A Quiet Kind of Confession Mina Saejima had never been the type to confess recklessly.

She was careful. Composed. The kind of girl who watched the world before stepping into it. The kind who made lists in her head of reasons, risks, possibilities. And she only spoke her heart once she was sure it wouldn't crack from the weight of it.

So when she asked Haruki to walk home with her that Thursday afternoon, it wasn't because she liked the sunset.

It was because she needed to know where she stood.

And maybe, finally, let go.

The walk began in silence.

Their shoes scraped the uneven pavement as they moved past vending machines humming faintly in the heat, and the sleepy corner bookstore with the crooked wooden sign that always creaked when the wind caught it. They passed the narrow alleyway that led to the old train crossing the same one where Miyako once dared Haruki to scream into the wind.

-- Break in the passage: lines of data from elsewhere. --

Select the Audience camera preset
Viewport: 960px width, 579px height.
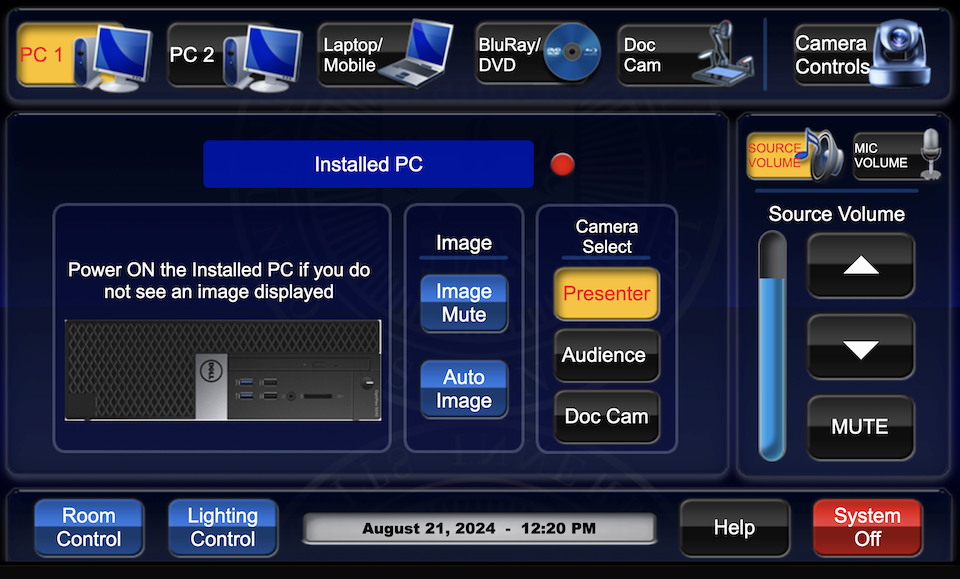(606, 355)
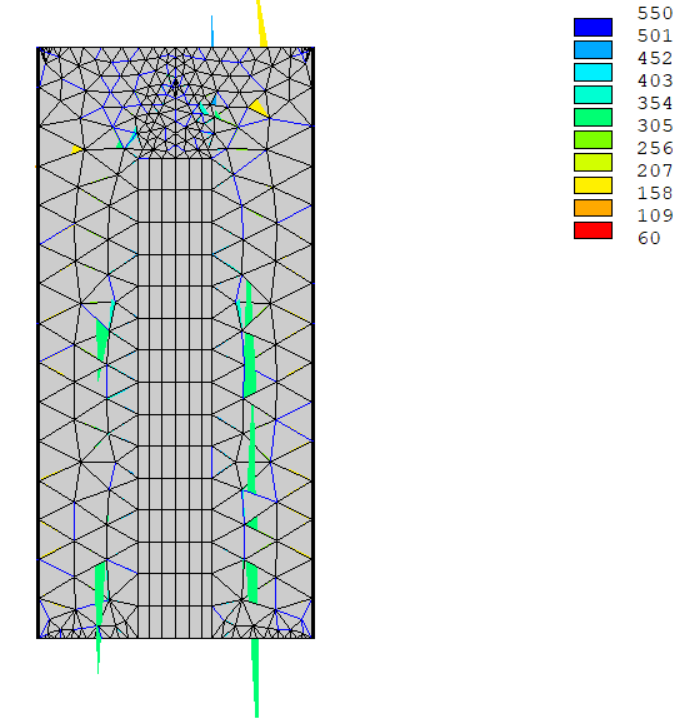Select the 305 legend value label
The width and height of the screenshot is (685, 719).
pyautogui.click(x=655, y=125)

He hadn't done it. But she had.

And he'd laughed so hard that day, he forgot he was supposed to be quiet.

Mina noticed the way his eyes lingered there a second longer than necessary.

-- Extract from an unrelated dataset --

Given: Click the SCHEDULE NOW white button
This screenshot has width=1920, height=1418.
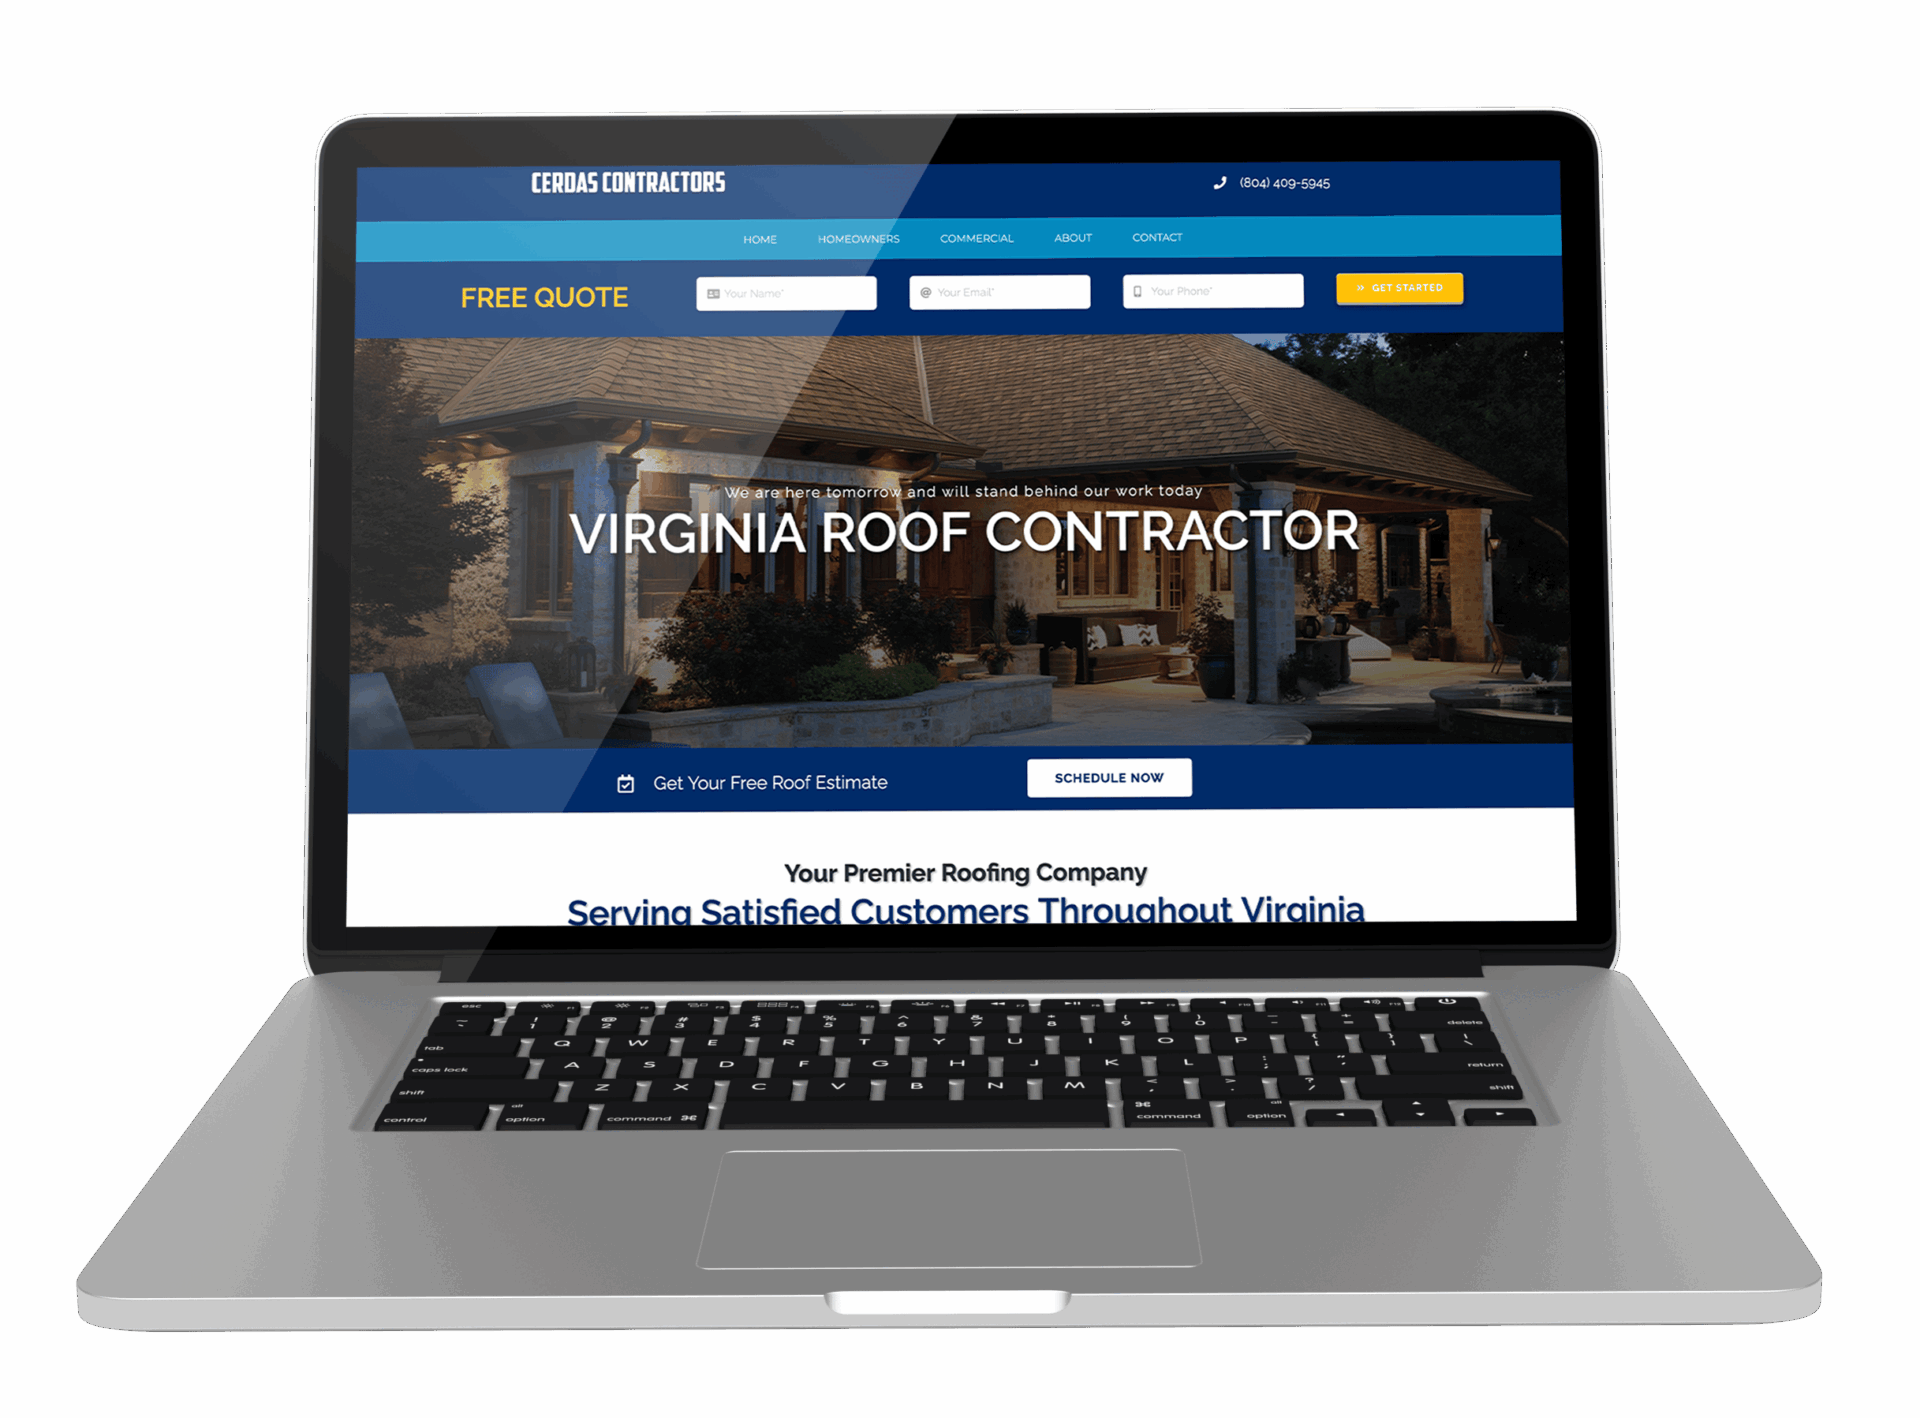Looking at the screenshot, I should click(1109, 777).
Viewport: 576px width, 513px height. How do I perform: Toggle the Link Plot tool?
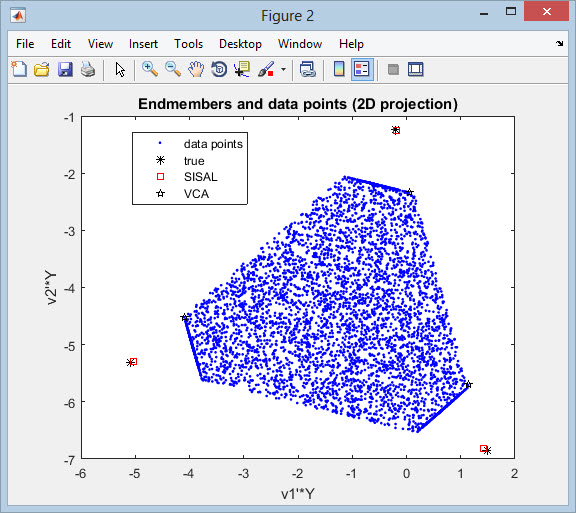pyautogui.click(x=307, y=69)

She kept walking beside him, just close enough to hear the rhythm of his breathing.

"You've been different lately," she said gently, her words carried by the wind like they might disappear if she said them too loudly.

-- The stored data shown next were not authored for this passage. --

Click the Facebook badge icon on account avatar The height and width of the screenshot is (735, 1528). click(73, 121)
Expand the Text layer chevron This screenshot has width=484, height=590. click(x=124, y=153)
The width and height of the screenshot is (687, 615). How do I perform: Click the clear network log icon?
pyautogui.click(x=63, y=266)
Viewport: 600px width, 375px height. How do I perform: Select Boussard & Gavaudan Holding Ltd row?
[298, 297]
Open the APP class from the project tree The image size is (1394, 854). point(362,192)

Haruki blinked, his voice low. "Different how?"

"You look more tired. And more… tense. Like you're waiting for something to go wrong."

He gave a small shrug, but didn't speak.

Mina stopped.

Haruki took two more steps before realizing. He turned back.

She stood beneath the rusted footbridge, the shadows of the late afternoon stretching long behind her.

"Do you like her?"

The question cracked the quiet.

Haruki stiffened. "...Who?"

Mina tilted her head. "Miyako."

A train roared by in the distance, its wheels screaming against the tracks, the wind blowing loose strands of Mina's hair into her face.

He didn't answer right away.

His hands were buried in his pockets. His jaw clenched.

"I don't know," he said finally.

Mina smiled. But it was the kind of smile that held a quiet ache like she already knew the answer.

"That's not a no."

They sat side by side on the edge of the footbridge, their legs dangling over the concrete lip, above a dry stream bed filled with weeds and scattered candy wrappers.

The city buzzed faintly behind them, but here it was quiet enough to hear their own thoughts.

"I thought maybe I could help you smile more," Mina said after a while, her voice barely louder than the breeze. "You always looked like you had too much in your head and nowhere to put it."

Haruki didn't look at her.

He stared down at his hands, fidgeting with the frayed edge of his blazer sleeve.

"You do help," he said honestly.

"But not the way she does," Mina replied, not unkindly.

He looked up, surprised.

She turned toward him, her expression calm but vulnerable. No tears. Just truth.

"I like you, Haruki. I have for a while. Since the week I transferred, probably. You were quiet, but you weren't cold. And I thought… maybe if I stayed close enough, long enough, you'd start to see me differently."

Haruki opened his mouth. Closed it again.

He didn't know how to say I'm sorry without it sounding like pity.

He didn't want to hurt her.

But sometimes, silence was its own kind of answer.

Mina inhaled deeply, grounding herself.

"It's okay," she said softly, offering him one last smile. "You don't owe me anything. I just needed to say it… before it hurt more."

She stood. Smoothed her skirt. Brushed a leaf from her knee.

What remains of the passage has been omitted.